I think it is fair to say that Bede Griffiths was one of the 20th century’s most notable religious pioneers, a true adventurer in the deepest realms of human existence. The experimental monastic community in Tamil Nadu he inherited from his spiritual forebears, Jules Monchanin and Abhishiktananda, combined the life of a Hindu Ashram with Benedictine monasticism but this was not only an experiment in the external aspects of inculturation. What Bede sought to embody was the true coming together of religions in his own person. His goal was the reconciliation of opposites in advaita, non-dualism, a profound level of unity in which all things are held together. In part, he was motivated by what he saw as an excessive reliance in the West on rational processes and their resulting technologies. Ever since an early experiment in simple communal living with two friends in the 1930s, Bede shunned many of the products of industrial activity. Indeed, when he entered Prinknash Monastery shortly after that experiment, he was appalled by the comforts of a monastic life that was considered by many to be exacting! He felt deeply that Westerners, Christians included, had lost touch with the fullness of human life, losing confidence in the darker and intuitive aspects of the human psyche in favour of control and reason.
Bede went to India to find ‘the other half of his soul’ and this journey, a life’s journey, was one of unifying feminine and masculine, ordered and spontaneous, light and dark, intimate and self-contained aspects of his person. In religious terms, he insisted on using texts and symbols from other religions in the Ashram’s liturgies. One of the most potent of these symbols was the cross outside the Temple at Shantivanam:
The use of the sacred syllable, Om, in the middle of a Christian cross aroused anger from conservative Hindus and Christians. And, despite Bede’s unstinting commitment to welcome all who came, some found this desire to embrace all religions as fundamentally expressing one great Truth to be completely unacceptable. Bede dealt with considerable levels of conflict in his life and I suppose this is inevitable for those who try to hold ‘opposites’ together in their own person. For those whose faith is ‘this and this only – never that‘, Bede’s insistence on true faith as always residing in ‘this-with-that’ poses a deeply uncomfortable threat.
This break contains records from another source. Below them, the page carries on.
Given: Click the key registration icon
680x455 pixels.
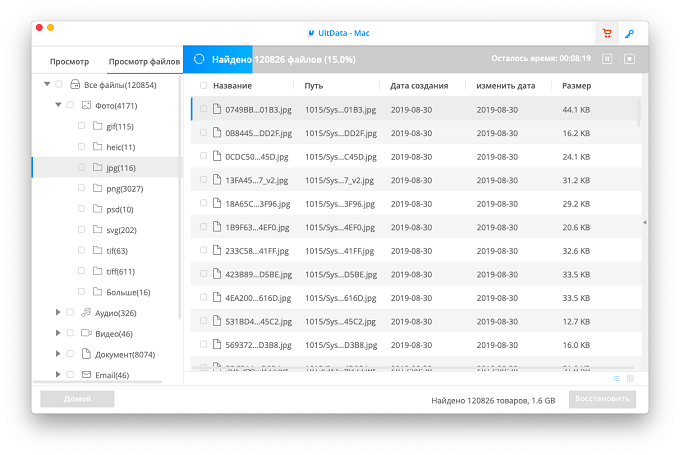Looking at the screenshot, I should 629,33.
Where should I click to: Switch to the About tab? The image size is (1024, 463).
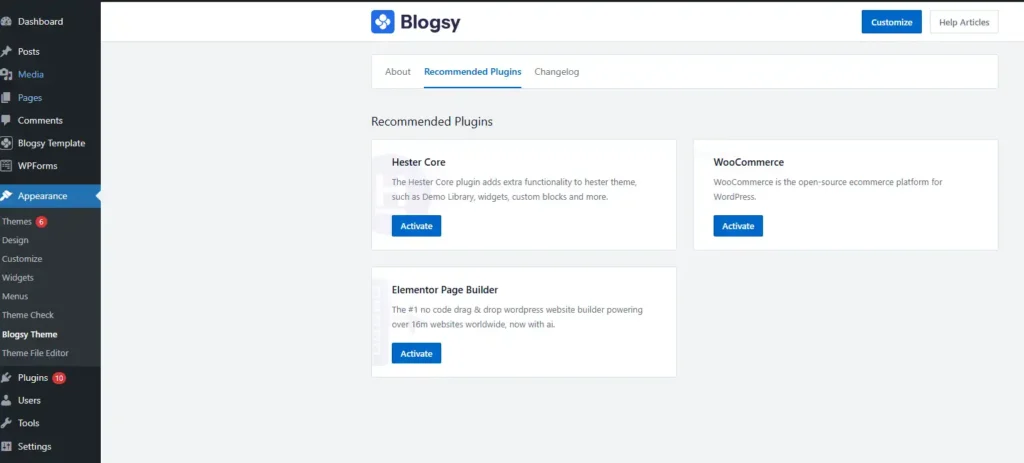tap(398, 72)
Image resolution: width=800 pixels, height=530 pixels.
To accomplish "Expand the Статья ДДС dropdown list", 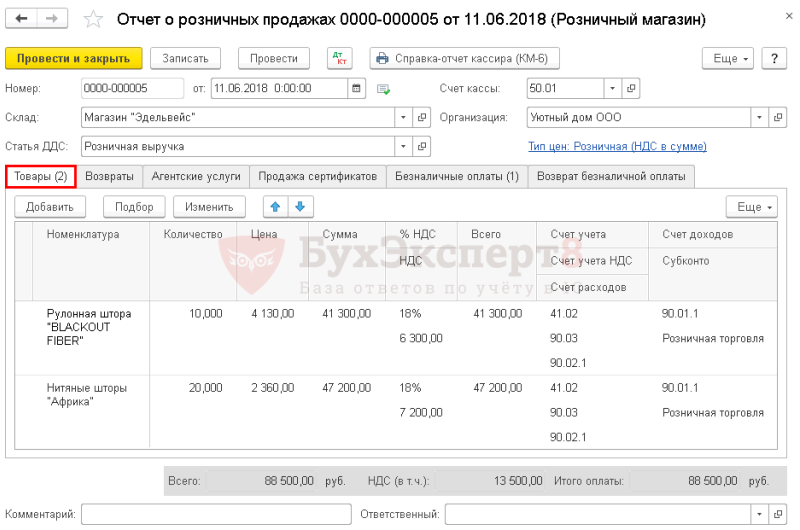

For Christians in particular, Bede’s exploration of non-dualism asks hard questions of traditional Christian polarities such as evil-good, law-gospel, dark-light, human-divine, death-life, creator-creature. Do these melt away into an indistinct singularity? I think Bede’s answer would be that distinctions remain, but in constant relationship, in ultimate unity and sometimes in painful tension. To use a phrase from Teilhard, ‘union differentiates’. All the same, the truest reality, the reality we call God, is one. This means that human fulfillment is found in the unity of opposites, the reconciliation of contradictions and the fearless of embrace of paradox.